» **Your objective**: The entries below hold a line with "This screenshot has height=828, width=1099." and a line with "Toggle the select-all". Return those lines and all that lie between them, exactly and only.

» **Material supplied**:
====
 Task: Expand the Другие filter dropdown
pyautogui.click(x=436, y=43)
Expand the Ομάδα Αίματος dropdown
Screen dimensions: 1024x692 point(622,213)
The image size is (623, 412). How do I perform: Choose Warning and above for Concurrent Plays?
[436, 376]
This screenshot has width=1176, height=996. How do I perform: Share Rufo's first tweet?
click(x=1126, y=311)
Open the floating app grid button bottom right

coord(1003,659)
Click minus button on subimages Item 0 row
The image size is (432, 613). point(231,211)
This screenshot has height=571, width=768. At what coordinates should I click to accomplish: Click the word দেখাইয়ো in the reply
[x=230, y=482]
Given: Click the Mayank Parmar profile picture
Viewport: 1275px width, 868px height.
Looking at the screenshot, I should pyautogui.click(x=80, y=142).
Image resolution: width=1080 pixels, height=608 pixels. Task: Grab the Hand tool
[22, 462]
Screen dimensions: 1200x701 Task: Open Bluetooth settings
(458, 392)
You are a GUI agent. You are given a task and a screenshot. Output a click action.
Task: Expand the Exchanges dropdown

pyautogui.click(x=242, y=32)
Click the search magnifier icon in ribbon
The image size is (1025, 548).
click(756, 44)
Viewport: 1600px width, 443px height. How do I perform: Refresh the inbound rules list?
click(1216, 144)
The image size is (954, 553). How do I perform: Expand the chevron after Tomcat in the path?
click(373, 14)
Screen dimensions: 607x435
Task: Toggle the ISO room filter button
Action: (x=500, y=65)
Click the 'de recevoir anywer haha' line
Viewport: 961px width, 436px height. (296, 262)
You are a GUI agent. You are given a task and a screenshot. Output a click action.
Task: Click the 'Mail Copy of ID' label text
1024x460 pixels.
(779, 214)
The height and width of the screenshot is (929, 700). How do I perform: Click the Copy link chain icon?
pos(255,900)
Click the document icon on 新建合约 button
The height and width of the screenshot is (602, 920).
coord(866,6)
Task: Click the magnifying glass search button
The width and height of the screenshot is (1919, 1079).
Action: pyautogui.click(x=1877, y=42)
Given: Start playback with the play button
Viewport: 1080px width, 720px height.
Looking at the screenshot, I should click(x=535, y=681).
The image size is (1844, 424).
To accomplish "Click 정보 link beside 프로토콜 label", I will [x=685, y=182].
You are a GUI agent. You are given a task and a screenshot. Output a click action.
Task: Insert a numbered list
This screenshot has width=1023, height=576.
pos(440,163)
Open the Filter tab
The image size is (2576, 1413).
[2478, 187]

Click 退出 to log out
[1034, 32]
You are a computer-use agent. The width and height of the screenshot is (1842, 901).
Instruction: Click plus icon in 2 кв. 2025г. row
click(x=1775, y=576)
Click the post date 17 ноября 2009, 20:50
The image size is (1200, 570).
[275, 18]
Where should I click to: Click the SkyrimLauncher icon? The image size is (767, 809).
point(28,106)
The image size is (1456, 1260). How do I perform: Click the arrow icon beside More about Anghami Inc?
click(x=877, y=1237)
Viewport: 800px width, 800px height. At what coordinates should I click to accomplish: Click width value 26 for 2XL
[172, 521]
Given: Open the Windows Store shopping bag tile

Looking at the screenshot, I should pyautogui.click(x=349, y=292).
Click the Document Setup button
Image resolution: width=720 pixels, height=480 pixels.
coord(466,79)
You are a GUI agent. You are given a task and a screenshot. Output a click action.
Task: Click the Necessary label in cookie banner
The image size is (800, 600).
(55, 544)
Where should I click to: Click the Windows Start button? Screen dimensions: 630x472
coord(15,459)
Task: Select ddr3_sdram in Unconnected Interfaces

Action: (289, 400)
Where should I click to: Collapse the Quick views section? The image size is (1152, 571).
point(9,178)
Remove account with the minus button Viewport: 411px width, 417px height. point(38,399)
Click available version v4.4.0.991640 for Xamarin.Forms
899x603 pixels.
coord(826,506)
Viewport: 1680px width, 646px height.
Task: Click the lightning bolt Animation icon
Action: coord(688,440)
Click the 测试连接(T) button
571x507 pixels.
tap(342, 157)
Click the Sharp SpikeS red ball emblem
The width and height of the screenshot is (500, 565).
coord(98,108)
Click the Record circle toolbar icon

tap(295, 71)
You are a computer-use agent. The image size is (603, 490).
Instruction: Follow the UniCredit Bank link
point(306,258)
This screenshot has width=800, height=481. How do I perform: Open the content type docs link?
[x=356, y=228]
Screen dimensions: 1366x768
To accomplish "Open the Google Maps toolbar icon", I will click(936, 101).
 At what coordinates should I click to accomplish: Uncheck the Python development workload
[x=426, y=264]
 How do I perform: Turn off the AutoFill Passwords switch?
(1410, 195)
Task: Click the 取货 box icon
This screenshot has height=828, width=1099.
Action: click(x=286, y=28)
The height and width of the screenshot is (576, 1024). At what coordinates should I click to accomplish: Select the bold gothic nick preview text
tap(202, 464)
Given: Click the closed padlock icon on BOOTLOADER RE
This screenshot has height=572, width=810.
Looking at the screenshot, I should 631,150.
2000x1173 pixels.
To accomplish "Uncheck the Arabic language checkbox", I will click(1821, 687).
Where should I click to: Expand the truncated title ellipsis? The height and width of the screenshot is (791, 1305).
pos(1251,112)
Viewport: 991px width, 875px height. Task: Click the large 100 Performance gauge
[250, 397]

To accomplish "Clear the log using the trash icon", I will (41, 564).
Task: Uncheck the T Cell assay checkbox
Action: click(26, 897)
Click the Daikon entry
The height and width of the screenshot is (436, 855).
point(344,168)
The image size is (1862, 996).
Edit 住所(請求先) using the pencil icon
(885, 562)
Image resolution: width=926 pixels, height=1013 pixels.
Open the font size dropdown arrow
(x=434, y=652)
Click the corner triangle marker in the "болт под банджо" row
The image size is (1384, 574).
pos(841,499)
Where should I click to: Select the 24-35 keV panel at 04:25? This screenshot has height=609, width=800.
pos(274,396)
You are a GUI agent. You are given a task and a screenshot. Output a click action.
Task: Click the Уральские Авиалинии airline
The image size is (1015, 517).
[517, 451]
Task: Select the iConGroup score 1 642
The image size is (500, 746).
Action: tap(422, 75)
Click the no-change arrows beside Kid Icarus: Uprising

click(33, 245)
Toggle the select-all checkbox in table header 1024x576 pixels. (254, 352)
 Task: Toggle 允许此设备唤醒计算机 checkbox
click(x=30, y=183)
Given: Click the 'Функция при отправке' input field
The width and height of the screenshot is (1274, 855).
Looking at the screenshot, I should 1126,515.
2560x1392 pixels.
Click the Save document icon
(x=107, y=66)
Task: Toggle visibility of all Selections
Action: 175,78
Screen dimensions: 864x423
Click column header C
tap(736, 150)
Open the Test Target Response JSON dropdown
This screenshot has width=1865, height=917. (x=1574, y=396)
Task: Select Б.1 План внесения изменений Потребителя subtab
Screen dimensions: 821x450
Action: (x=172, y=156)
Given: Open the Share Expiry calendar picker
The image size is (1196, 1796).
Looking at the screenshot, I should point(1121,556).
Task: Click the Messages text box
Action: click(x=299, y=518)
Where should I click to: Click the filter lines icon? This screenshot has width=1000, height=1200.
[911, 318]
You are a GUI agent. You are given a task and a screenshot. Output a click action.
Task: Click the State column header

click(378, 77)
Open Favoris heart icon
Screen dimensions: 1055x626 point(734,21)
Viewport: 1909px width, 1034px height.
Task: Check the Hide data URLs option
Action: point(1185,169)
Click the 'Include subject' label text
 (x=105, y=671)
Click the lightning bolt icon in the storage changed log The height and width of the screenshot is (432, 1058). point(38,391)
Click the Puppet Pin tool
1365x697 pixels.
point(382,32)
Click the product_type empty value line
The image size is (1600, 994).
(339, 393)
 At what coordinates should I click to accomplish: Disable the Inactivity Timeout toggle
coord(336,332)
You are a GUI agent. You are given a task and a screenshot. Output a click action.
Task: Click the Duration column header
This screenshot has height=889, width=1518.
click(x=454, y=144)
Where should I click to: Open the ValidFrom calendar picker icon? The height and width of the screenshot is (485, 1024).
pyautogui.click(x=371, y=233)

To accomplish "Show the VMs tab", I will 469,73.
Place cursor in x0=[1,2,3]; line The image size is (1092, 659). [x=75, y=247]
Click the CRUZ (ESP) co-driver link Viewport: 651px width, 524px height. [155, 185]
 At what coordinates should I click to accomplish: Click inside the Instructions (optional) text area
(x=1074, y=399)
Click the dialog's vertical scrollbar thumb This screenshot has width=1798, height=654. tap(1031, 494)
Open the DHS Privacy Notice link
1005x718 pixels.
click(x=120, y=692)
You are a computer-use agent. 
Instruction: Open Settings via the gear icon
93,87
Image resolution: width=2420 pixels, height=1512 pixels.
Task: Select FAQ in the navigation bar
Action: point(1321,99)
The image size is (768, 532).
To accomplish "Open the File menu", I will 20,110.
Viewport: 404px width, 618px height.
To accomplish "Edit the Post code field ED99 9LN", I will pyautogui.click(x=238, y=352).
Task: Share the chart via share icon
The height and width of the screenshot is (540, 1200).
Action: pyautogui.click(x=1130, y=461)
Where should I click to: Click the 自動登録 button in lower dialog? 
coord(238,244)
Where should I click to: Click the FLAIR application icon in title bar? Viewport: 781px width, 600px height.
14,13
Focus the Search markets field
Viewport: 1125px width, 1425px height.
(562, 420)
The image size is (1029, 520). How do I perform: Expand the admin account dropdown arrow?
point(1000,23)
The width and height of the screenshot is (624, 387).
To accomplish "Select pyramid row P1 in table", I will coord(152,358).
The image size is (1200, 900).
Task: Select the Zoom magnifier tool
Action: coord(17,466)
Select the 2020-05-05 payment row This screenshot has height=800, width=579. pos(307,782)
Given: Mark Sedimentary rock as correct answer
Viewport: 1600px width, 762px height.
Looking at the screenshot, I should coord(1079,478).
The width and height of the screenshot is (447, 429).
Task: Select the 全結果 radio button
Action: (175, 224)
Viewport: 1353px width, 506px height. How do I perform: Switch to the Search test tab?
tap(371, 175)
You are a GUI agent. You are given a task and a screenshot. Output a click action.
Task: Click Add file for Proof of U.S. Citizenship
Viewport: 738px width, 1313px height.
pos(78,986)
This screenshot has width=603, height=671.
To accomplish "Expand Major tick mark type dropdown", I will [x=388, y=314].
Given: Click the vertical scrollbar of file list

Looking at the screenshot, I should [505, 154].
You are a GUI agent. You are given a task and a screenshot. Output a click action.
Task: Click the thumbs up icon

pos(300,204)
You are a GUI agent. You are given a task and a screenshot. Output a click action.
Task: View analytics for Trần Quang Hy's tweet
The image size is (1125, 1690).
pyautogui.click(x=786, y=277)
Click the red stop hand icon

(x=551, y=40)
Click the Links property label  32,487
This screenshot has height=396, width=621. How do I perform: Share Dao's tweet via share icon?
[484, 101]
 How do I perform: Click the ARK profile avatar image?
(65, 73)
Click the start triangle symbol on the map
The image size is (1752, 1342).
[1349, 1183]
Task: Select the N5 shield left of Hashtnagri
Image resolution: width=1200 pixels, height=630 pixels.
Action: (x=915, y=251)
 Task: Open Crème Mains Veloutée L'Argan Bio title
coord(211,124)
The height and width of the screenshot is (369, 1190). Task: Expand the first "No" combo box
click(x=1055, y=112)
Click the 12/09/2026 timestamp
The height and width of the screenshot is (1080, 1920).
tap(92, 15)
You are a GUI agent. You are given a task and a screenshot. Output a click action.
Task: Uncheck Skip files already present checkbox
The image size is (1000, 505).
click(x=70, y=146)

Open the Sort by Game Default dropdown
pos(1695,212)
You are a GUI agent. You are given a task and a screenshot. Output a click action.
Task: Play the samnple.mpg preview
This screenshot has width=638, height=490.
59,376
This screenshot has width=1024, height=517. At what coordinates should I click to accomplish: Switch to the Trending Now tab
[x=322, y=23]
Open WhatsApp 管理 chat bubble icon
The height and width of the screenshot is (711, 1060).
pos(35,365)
====
» **Your response**:
This screenshot has height=828, width=1099.
Action: click(x=286, y=28)
The height and width of the screenshot is (576, 1024). At what coordinates should I click to accomplish: Select the bold gothic nick preview text
tap(202, 464)
Given: Click the closed padlock icon on BOOTLOADER RE
This screenshot has height=572, width=810.
Looking at the screenshot, I should 631,150.
2000x1173 pixels.
To accomplish "Uncheck the Arabic language checkbox", I will click(1821, 687).
Where should I click to: Expand the truncated title ellipsis? The height and width of the screenshot is (791, 1305).
pos(1251,112)
Viewport: 991px width, 875px height. Task: Click the large 100 Performance gauge
[250, 397]

To accomplish "Clear the log using the trash icon", I will (41, 564).
Task: Uncheck the T Cell assay checkbox
Action: click(26, 897)
Click the Daikon entry
The height and width of the screenshot is (436, 855).
point(344,168)
The image size is (1862, 996).
Edit 住所(請求先) using the pencil icon
(885, 562)
Image resolution: width=926 pixels, height=1013 pixels.
Open the font size dropdown arrow
(x=434, y=652)
Click the corner triangle marker in the "болт под банджо" row
The image size is (1384, 574).
pos(841,499)
Where should I click to: Select the 24-35 keV panel at 04:25? This screenshot has height=609, width=800.
pos(274,396)
You are a GUI agent. You are given a task and a screenshot. Output a click action.
Task: Click the Уральские Авиалинии airline
The image size is (1015, 517).
[517, 451]
Task: Select the iConGroup score 1 642
The image size is (500, 746).
Action: tap(422, 75)
Click the no-change arrows beside Kid Icarus: Uprising

click(33, 245)
Toggle the select-all checkbox in table header 1024x576 pixels. (254, 352)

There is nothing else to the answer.